Re: [PATCH] Reuse Workers and Replication Slots during Logical Replication

From: Melih Mutlu <m(dot)melihmutlu(at)gmail(dot)com>
To: Amit Kapila <amit(dot)kapila16(at)gmail(dot)com>
Cc: Dilip Kumar <dilipbalaut(at)gmail(dot)com>, pgsql-hackers <pgsql-hackers(at)postgresql(dot)org>
Subject: Re: [PATCH] Reuse Workers and Replication Slots during Logical Replication
Date: 2022-07-28 16:02:43
Message-ID: CAGPVpCRdDBRav4AR6NgAg+7HBfokppWwJkmjwzjWeuy1i7HYqA@mail.gmail.com
Views: Raw Message | Whole Thread | Download mbox | Resend email
Thread:
Lists: pgsql-hackers

>
> Why after step 4, do you need to drop the replication slot?
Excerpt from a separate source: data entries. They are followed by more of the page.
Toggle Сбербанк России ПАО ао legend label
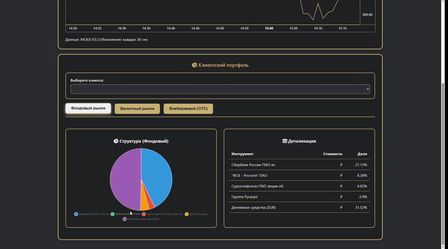This screenshot has width=448, height=249. pyautogui.click(x=94, y=214)
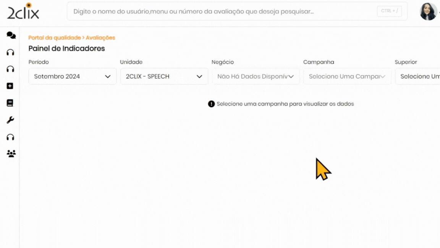Viewport: 440px width, 248px height.
Task: Expand the Negócio dropdown
Action: point(256,77)
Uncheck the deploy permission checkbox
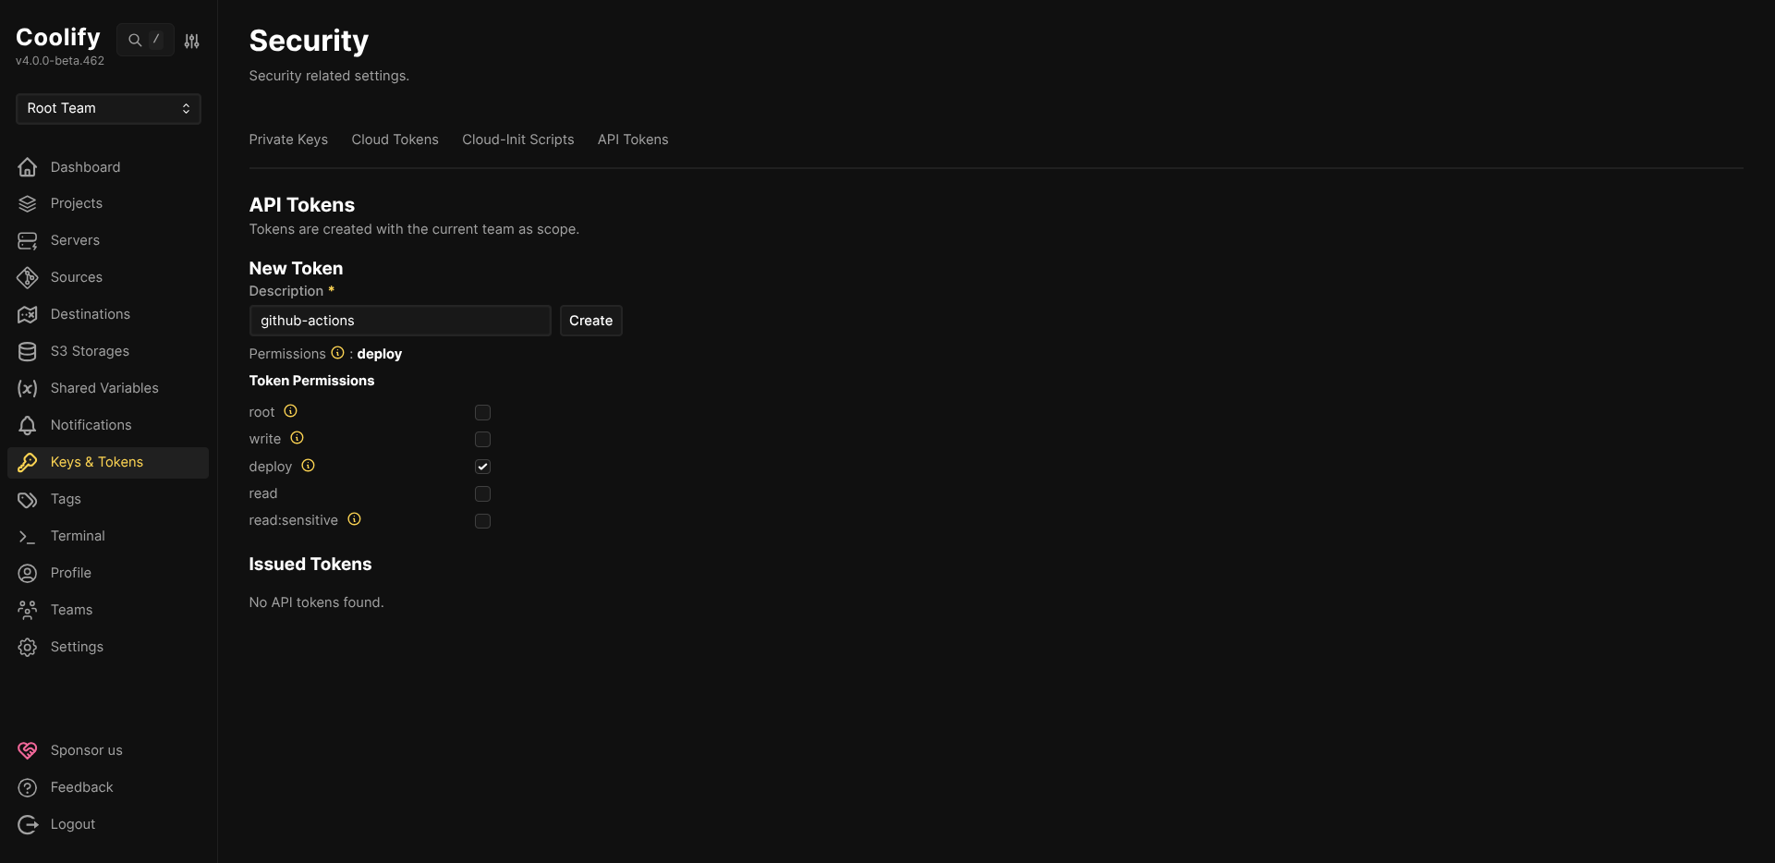 tap(482, 467)
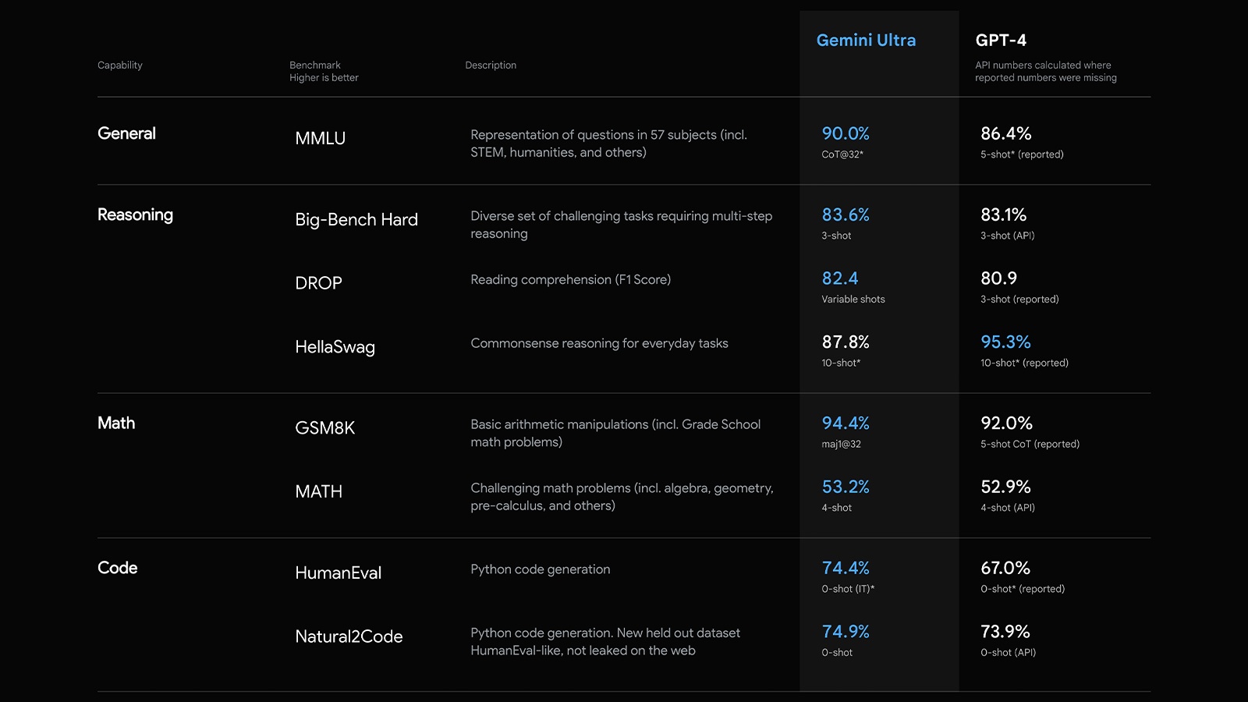Click the Natural2Code benchmark name

tap(349, 636)
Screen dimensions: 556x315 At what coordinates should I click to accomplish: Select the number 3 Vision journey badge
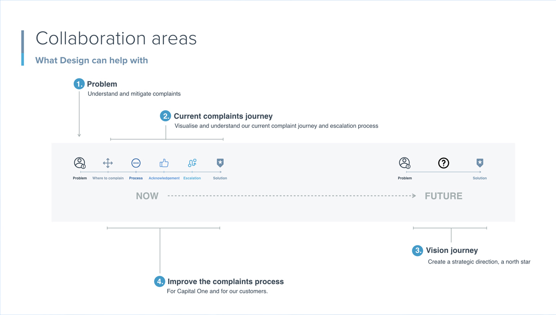pyautogui.click(x=417, y=251)
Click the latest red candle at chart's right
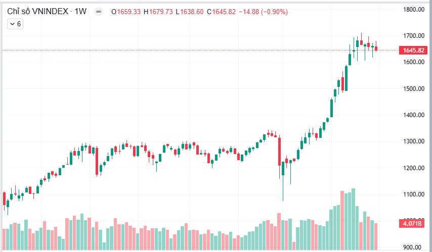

Won't just
> clearing the required info from the catalog be sufficient?
>

The replication slots that we read from the catalog will not be used for
anything else after we're done with syncing the table which the rep slot
belongs to.
It's removed from the catalog when the sync is completed and it basically
becomes a slot that is not linked to any table or worker. That's why I
think it should be dropped rather than left behind.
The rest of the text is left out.